Pixel coordinate grounding data
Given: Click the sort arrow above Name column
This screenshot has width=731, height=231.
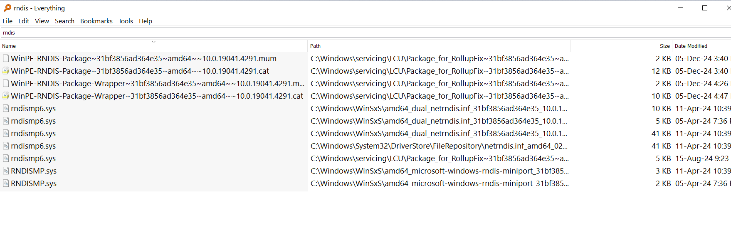Looking at the screenshot, I should [153, 42].
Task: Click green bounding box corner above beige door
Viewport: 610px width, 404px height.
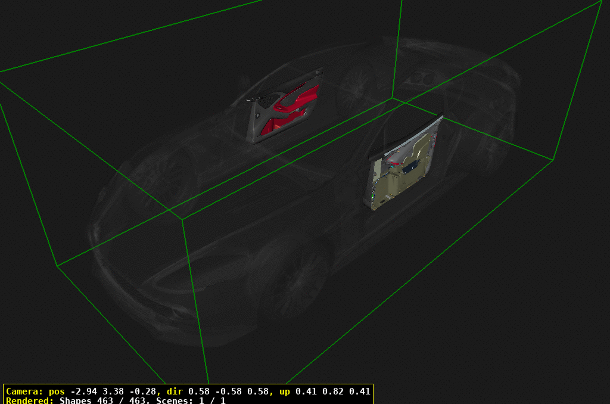Action: 392,98
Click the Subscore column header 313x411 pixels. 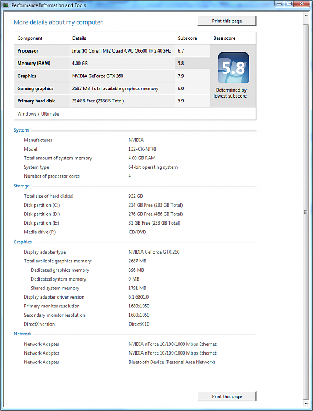pos(187,38)
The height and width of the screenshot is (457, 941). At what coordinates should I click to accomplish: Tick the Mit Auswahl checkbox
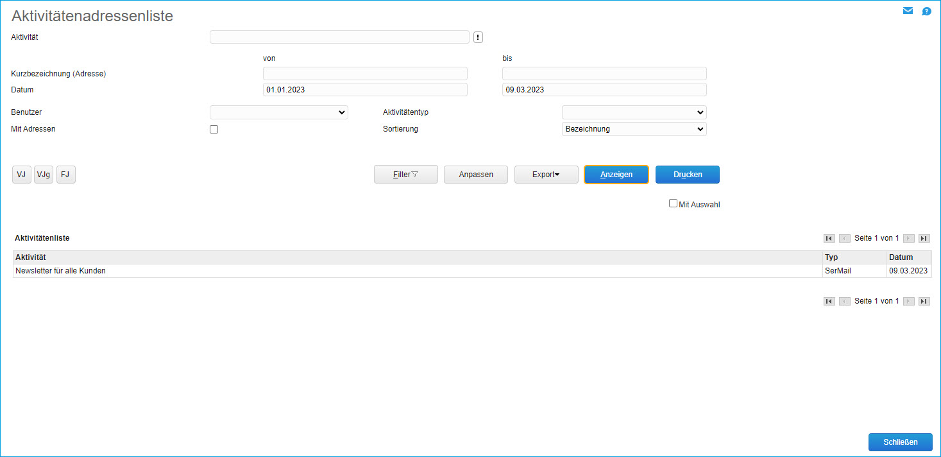[673, 203]
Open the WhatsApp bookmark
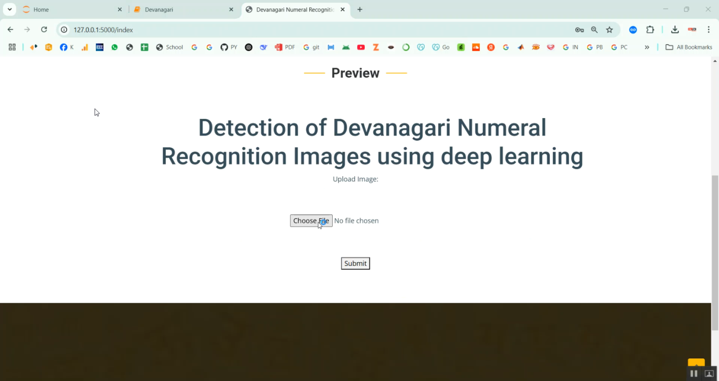The height and width of the screenshot is (381, 719). [x=114, y=47]
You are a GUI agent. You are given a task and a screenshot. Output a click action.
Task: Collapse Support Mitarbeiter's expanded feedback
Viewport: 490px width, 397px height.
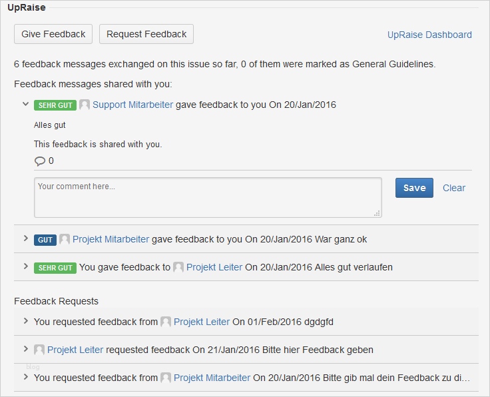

§ **REQUIRED ACTION**:
Could you set down exactly, and only, the lines from the line containing "You are a GUI" through the last line of the records, both included, without the pictures?

§ **TASK SOLUTION**:
You are a GUI agent. You are given a task and a screenshot. Output a click action.
Task: Collapse Support Mitarbeiter's expanded feedback
Viewport: 490px width, 397px height.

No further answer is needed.